The study, which looks at all visits to California emergency departments from 2005-2011, shows that the emergency department "visit rate" decreased by 0.7 percent during the study's timeframe, while the rate of ED visits for non-injury diagnoses rose 13.4 percent. Among non-injury diagnoses, gastrointestinal system diseases, nervous system disorders, and symptoms of abdominal pain were among the diagnoses with the highest growth in the rate of ED visits, the study found.
"While many people think of the ED as simply a place to go when you have a car accident or some type of major trauma, it is increasingly the case that the emergency department is caring for complex medical patients," said lead author Renee Y. Hsia, MD, professor of emergency medicine at UCSF and director of health policy studies in the UCSF Department of Emergency Medicine. She is also an attending physician in the emergency department at San Francisco General Hospital and Trauma Center.

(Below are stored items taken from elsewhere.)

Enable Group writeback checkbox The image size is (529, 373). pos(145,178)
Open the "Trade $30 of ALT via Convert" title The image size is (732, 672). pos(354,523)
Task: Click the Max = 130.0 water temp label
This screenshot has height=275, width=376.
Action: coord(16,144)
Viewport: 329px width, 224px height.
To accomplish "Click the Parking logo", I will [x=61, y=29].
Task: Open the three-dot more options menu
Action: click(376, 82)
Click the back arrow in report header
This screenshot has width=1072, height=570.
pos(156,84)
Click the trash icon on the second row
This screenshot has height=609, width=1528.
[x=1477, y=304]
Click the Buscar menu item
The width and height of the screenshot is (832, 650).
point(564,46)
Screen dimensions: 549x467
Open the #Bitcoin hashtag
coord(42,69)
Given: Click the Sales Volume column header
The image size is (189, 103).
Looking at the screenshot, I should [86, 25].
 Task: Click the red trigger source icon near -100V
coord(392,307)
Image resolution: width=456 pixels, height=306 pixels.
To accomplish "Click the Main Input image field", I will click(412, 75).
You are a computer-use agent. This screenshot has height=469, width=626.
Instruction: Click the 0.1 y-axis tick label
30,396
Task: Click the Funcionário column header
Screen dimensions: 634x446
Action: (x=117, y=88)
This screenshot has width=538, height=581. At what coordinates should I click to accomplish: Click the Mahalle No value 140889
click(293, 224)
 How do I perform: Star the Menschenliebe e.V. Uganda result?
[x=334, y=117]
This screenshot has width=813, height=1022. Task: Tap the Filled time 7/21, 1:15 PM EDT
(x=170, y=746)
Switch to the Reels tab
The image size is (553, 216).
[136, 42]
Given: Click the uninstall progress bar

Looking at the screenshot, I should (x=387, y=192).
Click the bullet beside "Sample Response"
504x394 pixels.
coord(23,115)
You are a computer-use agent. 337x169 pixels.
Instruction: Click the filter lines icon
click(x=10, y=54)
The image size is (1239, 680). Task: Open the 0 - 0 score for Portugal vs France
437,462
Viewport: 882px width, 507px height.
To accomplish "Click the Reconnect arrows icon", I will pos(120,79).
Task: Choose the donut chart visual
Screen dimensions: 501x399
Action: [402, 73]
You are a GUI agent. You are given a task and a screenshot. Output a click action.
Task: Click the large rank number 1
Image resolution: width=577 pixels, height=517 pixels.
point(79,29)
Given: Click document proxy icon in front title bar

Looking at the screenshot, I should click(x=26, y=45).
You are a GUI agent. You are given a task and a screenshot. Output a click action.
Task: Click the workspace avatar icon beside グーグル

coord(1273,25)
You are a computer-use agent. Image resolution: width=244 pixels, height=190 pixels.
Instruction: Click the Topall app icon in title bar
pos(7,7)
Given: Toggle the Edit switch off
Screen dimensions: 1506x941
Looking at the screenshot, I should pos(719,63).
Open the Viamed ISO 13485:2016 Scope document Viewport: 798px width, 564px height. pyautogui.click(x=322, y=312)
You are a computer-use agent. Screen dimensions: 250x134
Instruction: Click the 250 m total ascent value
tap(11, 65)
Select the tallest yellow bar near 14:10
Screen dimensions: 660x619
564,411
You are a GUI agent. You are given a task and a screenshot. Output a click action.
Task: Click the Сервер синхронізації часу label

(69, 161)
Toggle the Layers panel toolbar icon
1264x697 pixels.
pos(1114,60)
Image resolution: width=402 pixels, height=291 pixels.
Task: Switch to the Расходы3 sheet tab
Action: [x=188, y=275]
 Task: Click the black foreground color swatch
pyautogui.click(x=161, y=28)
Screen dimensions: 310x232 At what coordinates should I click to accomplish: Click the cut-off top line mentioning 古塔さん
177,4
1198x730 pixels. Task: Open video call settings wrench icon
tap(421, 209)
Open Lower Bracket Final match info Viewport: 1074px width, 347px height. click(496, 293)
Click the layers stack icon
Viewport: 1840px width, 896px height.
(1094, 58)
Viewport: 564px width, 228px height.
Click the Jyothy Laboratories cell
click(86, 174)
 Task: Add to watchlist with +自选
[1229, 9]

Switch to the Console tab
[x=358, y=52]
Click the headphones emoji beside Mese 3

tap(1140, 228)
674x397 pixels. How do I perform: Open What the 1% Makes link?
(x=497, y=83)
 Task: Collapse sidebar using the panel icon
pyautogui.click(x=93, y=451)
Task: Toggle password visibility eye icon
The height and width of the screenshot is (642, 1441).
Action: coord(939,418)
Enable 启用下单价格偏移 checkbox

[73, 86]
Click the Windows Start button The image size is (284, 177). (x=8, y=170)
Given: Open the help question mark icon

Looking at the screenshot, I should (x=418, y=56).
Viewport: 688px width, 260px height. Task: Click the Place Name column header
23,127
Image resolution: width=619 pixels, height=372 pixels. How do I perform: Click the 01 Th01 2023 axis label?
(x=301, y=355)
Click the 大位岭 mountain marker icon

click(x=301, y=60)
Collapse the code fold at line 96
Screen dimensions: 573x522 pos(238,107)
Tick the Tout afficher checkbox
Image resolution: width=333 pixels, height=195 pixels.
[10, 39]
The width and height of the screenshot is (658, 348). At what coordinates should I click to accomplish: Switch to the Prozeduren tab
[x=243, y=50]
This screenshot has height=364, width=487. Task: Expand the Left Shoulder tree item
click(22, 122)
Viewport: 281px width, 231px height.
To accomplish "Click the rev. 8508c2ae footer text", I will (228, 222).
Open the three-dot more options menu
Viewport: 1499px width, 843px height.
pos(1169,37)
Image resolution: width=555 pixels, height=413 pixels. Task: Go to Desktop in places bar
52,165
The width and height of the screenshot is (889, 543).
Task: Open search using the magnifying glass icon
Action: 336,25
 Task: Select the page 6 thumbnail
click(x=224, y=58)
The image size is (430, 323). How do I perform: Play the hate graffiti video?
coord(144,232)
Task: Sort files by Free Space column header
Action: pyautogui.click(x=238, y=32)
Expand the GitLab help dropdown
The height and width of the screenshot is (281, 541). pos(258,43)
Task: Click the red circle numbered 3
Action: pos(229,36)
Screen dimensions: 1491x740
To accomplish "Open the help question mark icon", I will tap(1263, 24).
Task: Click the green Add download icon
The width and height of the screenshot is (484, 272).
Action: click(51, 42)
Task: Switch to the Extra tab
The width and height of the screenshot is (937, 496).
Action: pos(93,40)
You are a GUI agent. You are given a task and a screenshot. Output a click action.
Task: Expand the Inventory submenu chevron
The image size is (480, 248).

"At the same time, as our population ages, we are seeing a significant rise in older patients with falls or other trauma," Hsia said. "The emergency department therefore plays a critical role in our health care system's ability to care for the acutely injured as well as complex disease."
While the rate of ED visits for injuries rose more slowly than non-injury diagnoses among Medicaid beneficiaries and the privately insured, the rate decreased among the uninsured, the authors found. Medicare beneficiaries, on the other hand, had a similar percent growth for injury and non-injury diagnoses. Younger patients 5-44 years old experienced more non-injury related diagnoses, compared to the older population (45 and older) who had more injury-related diagnoses.
Finally, the authors found that the rate of growth in mental health conditions as a primary diagnosis was significant among the uninsured, Medicare beneficiaries, and the privately insured, showing the emergency department is also serving as a place of care for patients with mental illness.
The research shows the complexity of emergency care, Hsia said, and it may help policy makers and emergency care physicians to reshape the structure, staffing and funding of emergency departments.
Co-authors are Julia B. Nath, a medical student at the University of Chicago Pritzker School of Medicine; and Laurence C. Baker, PhD, a professor in health research and policy at Stanford University, and a research associate at the National Bureau of Economic Research in Massachusetts.
The study was primarily funded by a grant from the California HealthCare Foundation. Additional support was provided by the National Center for Advancing Translational Sciences, National Institutes of Health, through the UCSF Clinical & Translational Science Institute (Grant No. KL2TR000143); and the Robert Wood Johnson Foundation Physician Faculty Scholars Program.